すべてを感じ取ることで、生き延びてきた。
“知らないことが正しい”なんて、
今まで一度も考えたことがなかった。
その夜、彼女は夢を見た。
風が止まり、静止した世界の中で、
一本の糸が宙に浮かんでいる。
その糸に触れた瞬間、
空が裂け、四足歩行の影が現れた。
獣たちは人の顔をしていた。
どの顔も、恐怖で凍りついている。
“安心していた人間たち”の末路。
彼らは言葉にならぬ声で叫んでいた。
――読むな。
――知られることは、死ぬことだ。
目覚めたとき、額に汗が滲んでいた。
夜明け前の風が、冷たく頬を撫でる。
シルヴィアは机の上の紙片を見た。
紋様の形が変わっている。
“あんたを知ってる”とでも言いたげに。
「ふざけないでよ……風はあたしの領分だ」
彼女は指先で風を巻き起こした。
微細な気流が紙を包み、揺らす。
すると、紋様の一部が剥がれ、下から別の線が浮かび上がった。
そこには、古代語でこう記されていた――
『還りたい者たちを、名で呼ぶな。呼べば顕現する。』
ライネルに報告すると、彼は険しい表情をした。
「“呼ぶな”とは、つまり……?」
「言葉が鍵なんでしょ。名前を知るだけで、開く扉もある」
「だが、それでは調査にならん」
「そう。だからこそ、あんたは地に縛られ、あたしは風で逃げる」
シルヴィアは軽く笑った。
その笑みは、どこか寂しげでもあった。
知れば壊れる。知らねば届かない。
探偵としての本能と、恐怖の境界が溶け合う。
その夜、彼女は再び森へ向かった。
風に託された声を確かめるためだ。
古井戸のそばには、まだ湿った土の匂い。
そこに、風紋のような新しい刻印があった。
渦の中心に立ち、耳を澄ますと、声が聞こえる。
――「風の者よ、知るな。」
――「知らぬことこそ、われらの墓標。
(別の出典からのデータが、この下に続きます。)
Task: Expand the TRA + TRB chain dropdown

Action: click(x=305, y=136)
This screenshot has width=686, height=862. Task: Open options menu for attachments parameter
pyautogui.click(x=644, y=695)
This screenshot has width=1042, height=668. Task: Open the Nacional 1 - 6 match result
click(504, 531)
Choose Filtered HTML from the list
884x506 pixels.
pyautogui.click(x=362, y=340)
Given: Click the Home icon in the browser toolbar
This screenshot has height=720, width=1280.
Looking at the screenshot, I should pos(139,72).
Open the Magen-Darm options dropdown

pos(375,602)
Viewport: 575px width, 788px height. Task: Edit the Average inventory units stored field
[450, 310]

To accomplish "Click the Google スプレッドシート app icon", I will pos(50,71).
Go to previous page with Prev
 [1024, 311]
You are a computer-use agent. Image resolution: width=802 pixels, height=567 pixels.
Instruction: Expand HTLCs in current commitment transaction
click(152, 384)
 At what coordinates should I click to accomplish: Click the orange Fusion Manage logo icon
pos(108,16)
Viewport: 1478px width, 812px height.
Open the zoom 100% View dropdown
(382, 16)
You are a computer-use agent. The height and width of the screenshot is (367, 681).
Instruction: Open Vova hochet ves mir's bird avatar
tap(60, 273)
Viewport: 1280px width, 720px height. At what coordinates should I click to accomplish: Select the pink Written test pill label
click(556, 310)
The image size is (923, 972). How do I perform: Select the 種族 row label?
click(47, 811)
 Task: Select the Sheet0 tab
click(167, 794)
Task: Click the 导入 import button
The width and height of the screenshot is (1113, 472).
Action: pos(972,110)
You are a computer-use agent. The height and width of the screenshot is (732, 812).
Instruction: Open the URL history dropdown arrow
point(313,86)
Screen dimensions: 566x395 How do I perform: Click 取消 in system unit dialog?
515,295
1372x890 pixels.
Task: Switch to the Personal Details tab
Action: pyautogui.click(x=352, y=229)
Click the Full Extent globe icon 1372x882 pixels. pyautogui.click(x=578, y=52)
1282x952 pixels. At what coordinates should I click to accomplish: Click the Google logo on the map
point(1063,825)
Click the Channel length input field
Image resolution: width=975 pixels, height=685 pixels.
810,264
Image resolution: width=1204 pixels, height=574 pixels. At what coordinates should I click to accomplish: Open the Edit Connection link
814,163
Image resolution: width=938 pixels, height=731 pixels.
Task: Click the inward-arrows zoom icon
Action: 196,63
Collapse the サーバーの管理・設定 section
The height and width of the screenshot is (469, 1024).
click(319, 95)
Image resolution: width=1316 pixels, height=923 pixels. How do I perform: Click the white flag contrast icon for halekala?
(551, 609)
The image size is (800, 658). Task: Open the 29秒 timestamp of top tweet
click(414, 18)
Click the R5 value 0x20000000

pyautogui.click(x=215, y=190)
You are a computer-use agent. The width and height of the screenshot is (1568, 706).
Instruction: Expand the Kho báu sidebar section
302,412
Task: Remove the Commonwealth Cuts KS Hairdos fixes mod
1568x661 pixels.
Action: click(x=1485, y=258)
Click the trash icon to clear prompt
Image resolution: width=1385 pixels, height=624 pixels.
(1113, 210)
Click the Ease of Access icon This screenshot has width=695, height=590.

」
声が、頭の奥に直接届く。
恐怖が血の中で泡立ち、シルヴィアは思わず膝をついた。
“知りたい”という欲望が、風とともに軋む。
だがその瞬間、
どこからか柔らかな気配が降りてきた。
それは〈四葉亭〉の方角――アリアの祈りの波動だった。
「……水の子が、呼んでる」
風が、彼女を包み込んだ。
恐怖の渦が、一瞬だけ静止する。
街へ戻る途中、東の空が明るんだ。
夜明けの風が、頬を切る。
シルヴィアは小さく呟いた。
「知ることが罪なら、あたしは罪の風ね」
彼女は振り返る。
森の奥――風紋が、まるで呼吸するように波打っていた。
知らぬまま、見逃すこと。
それが、最初の“鎮魂”なのかもしれない。
そう思ったとき、彼女の胸の奥に
確かな違和感が生まれた。
“安心”が、音を立てて崩れていく。